The current building is a replica of the pavilion that represented the progressive and democratic Germany of the Weimar Republic at the 1929 Barcelona International Exposition. The building was designed to host the official reception presided by King Alfonso XIII with the German authorities.

The original pavilion was disassembled at the end of the exposition, in 1930, but as it was recognised as a key piece of 20th-century architecture, it was reconstructed in the 1980s at its original location next to the Magic Fountain.

The pavilion is in line with the German architect’s maxim of ‘less is more’. He sought to achieve a complete fusion of spaces and put an end to the rigidity of the differentiation between the inside and the outside. Built in glass, steel and various types of marble, the importance of the building lies in the ideal of modernity expressed by the arrangement of these materials: perfect symmetry, open spaces, the precision of distances and minimalism.

The effect is completed with the Georg Kolbe sculpture, "Morning", which is strategically located at one end of the pond. The pavilion is also home to the Barcelona chair, which Mies van der Rohe designed specifically for the occasion.

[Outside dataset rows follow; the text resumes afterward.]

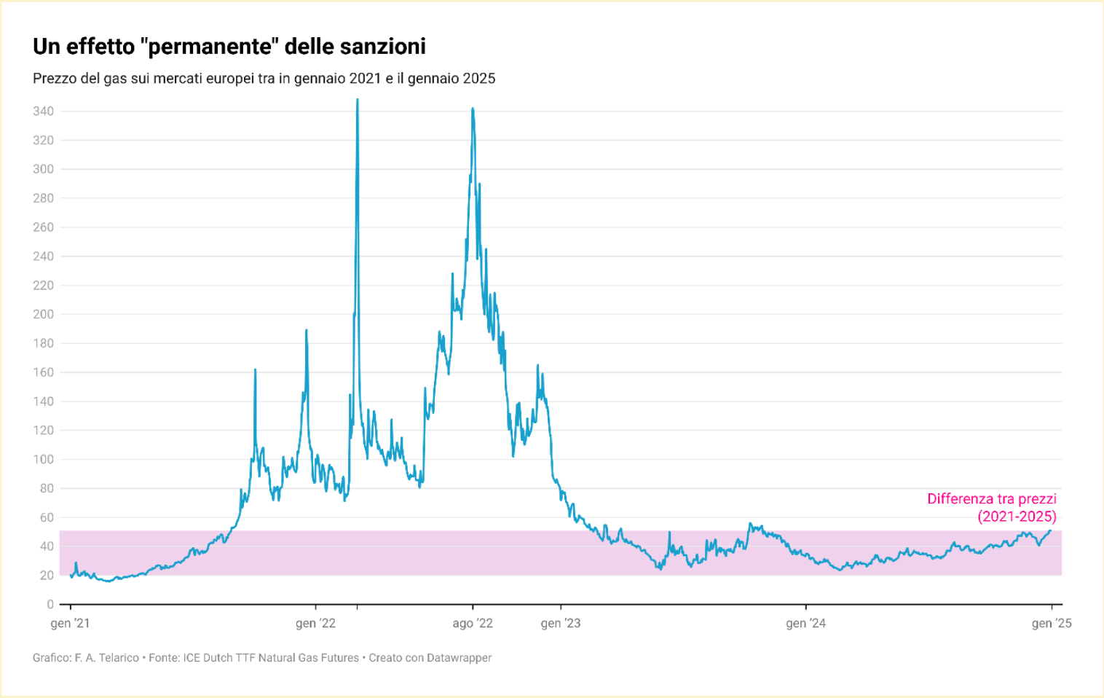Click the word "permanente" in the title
[209, 47]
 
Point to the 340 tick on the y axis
[44, 111]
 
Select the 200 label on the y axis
[44, 314]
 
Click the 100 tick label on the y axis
[44, 459]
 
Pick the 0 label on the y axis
[50, 604]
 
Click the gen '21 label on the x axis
[71, 623]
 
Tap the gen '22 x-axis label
[315, 623]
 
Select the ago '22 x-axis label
[473, 623]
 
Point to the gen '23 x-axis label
[561, 623]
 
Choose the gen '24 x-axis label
[806, 623]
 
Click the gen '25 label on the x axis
[1052, 623]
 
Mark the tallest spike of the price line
[357, 100]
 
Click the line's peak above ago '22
[473, 109]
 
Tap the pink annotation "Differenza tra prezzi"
[991, 499]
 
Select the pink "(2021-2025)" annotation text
[1017, 517]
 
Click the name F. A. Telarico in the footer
[106, 658]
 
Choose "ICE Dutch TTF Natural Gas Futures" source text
[271, 658]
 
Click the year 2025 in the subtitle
[478, 79]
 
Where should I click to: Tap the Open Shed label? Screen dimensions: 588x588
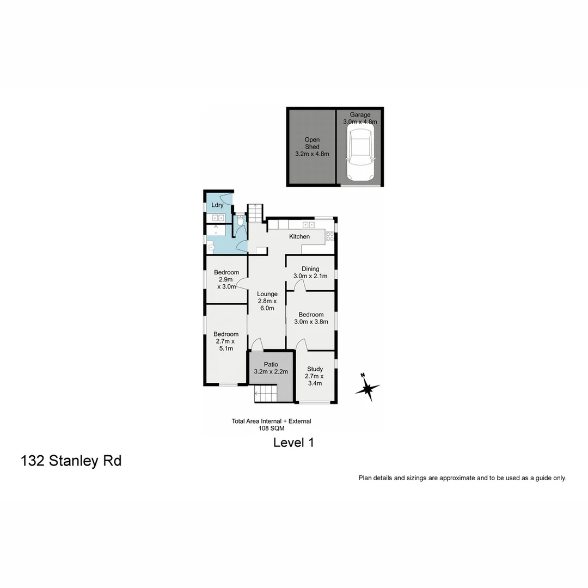pyautogui.click(x=312, y=147)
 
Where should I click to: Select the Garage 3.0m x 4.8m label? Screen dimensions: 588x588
pyautogui.click(x=360, y=118)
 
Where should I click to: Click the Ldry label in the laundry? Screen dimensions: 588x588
pyautogui.click(x=217, y=205)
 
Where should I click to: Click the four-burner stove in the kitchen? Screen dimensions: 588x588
pyautogui.click(x=329, y=236)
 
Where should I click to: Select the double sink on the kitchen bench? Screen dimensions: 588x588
pyautogui.click(x=308, y=225)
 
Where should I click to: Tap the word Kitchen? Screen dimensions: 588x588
pyautogui.click(x=299, y=236)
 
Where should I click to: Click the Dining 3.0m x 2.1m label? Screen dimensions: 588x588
pyautogui.click(x=310, y=272)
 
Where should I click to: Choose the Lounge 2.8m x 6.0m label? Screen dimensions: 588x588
pyautogui.click(x=267, y=301)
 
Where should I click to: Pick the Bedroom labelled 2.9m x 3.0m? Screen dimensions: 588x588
pyautogui.click(x=226, y=279)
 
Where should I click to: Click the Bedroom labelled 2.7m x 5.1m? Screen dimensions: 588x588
pyautogui.click(x=226, y=341)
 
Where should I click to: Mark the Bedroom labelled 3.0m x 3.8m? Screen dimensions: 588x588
pyautogui.click(x=311, y=318)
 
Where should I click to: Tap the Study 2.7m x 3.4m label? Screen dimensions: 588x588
pyautogui.click(x=315, y=376)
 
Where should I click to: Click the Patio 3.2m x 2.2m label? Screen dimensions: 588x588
pyautogui.click(x=271, y=368)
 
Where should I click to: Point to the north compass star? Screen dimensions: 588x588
pyautogui.click(x=367, y=388)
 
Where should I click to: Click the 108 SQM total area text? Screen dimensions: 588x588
pyautogui.click(x=271, y=428)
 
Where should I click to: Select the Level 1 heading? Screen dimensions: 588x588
pyautogui.click(x=293, y=443)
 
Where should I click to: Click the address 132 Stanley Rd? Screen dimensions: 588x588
pyautogui.click(x=71, y=461)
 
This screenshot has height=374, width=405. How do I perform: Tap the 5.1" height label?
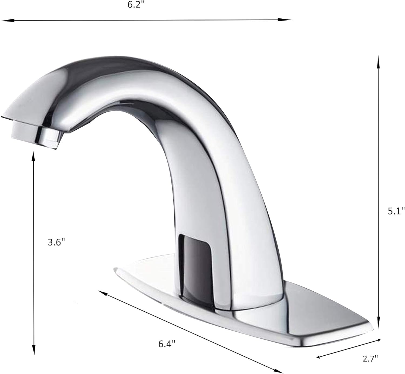click(x=396, y=211)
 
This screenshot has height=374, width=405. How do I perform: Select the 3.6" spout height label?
click(x=56, y=242)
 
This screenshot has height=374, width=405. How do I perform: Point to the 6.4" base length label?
click(x=167, y=344)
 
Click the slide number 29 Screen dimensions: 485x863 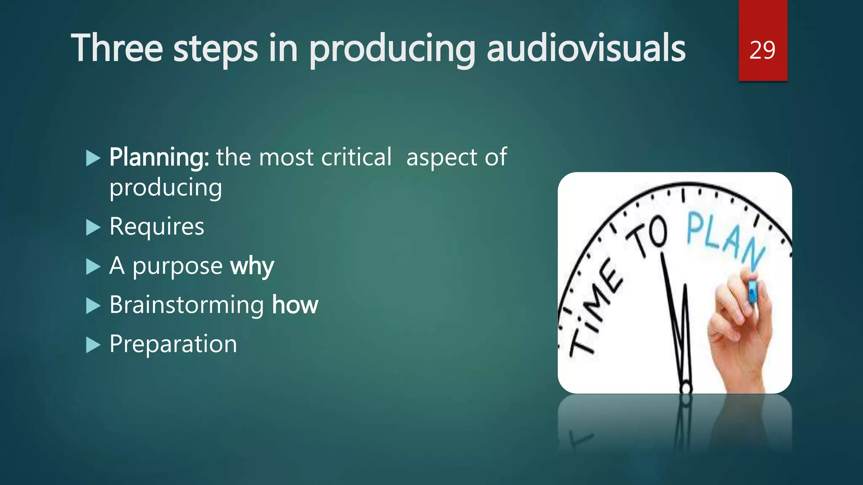[762, 51]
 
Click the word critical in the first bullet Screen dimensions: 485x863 [356, 157]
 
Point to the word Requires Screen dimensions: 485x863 [157, 227]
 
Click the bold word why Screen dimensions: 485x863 [252, 266]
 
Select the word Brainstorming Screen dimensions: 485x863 [187, 305]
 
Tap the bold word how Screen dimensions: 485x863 [295, 305]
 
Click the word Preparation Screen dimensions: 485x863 [173, 344]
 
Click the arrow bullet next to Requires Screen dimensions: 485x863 [93, 228]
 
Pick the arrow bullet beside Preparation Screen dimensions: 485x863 [93, 345]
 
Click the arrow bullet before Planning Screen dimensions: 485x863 [93, 159]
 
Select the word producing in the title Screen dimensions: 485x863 [392, 50]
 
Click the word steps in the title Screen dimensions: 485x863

Made in leather with a metallic profile, it has become one of the icons of modern design.

 

For the most curious of you

  • Did you know? The pavilion is considered to be one of the four canonical pieces of the modern architecture movement, along with the Bauhaus building by Walter Gropius, Villa Savoye by Le Corbusier and Fallingwater by Frank Lloyd Wright.
  • Local’s tip: The pavilion is now managed by the Fundació Mies van der Rohe, which organises guided visits.
  • A must: For those interested in the architectural movements of the 20th century.